Theoretical study of reflection spectroscopy for superconducting quantum parametrons

TL;DR

This paper provides a theoretical framework for reflection spectroscopy of superconducting parametrons, enabling extraction of energy level information and coupling strengths crucial for quantum computing applications.

Contribution

It develops a method to calculate the reflection coefficient and extract key parameters of superconducting parametrons under oscillating pump fields.

Findings

Reflection spectra reveal energy level populations as dips or peaks.

Coupling strengths can be directly measured from decay rates.

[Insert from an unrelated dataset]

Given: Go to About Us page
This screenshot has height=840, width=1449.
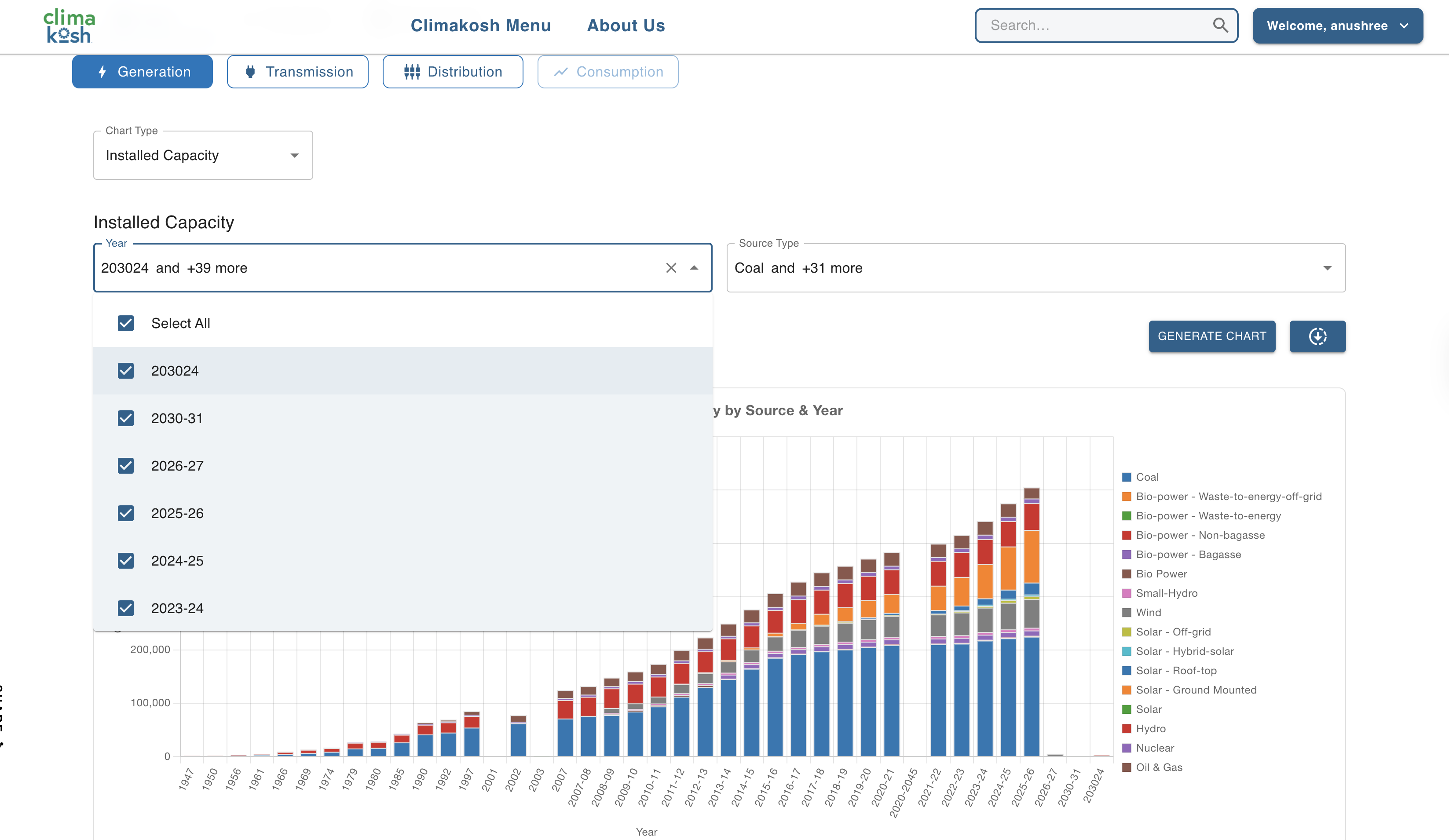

Theoretical formulas facilitate parameter calibration in experiments.

Abstract

Superconducting parametrons in the single-photon Kerr regime, also called KPOs, have been attracting increasing attention in terms of their applications to quantum annealing and universal quantum computation. It is of practical importance to obtain information of superconducting parametrons operating under an oscillating pump field. Spectroscopy can provide information of a superconducting parametron under examination, such as energy level structure, and also useful information for calibration of the pump field. We theoretically study the reflection spectroscopy of superconducting parametrons, and develop a method to obtain the reflection coefficient. We present formulae of the reflection coefficient, the nominal external and the internal decay rates, and examine the obtained spectra. It is shown that the difference of the populations of energy levels manifests itself as a dip or peak in the amplitude of the reflection coefficient, and one can directly extract the coupling strength between the energy levels by measuring the nominal decay rates when the pump field is sufficiently large.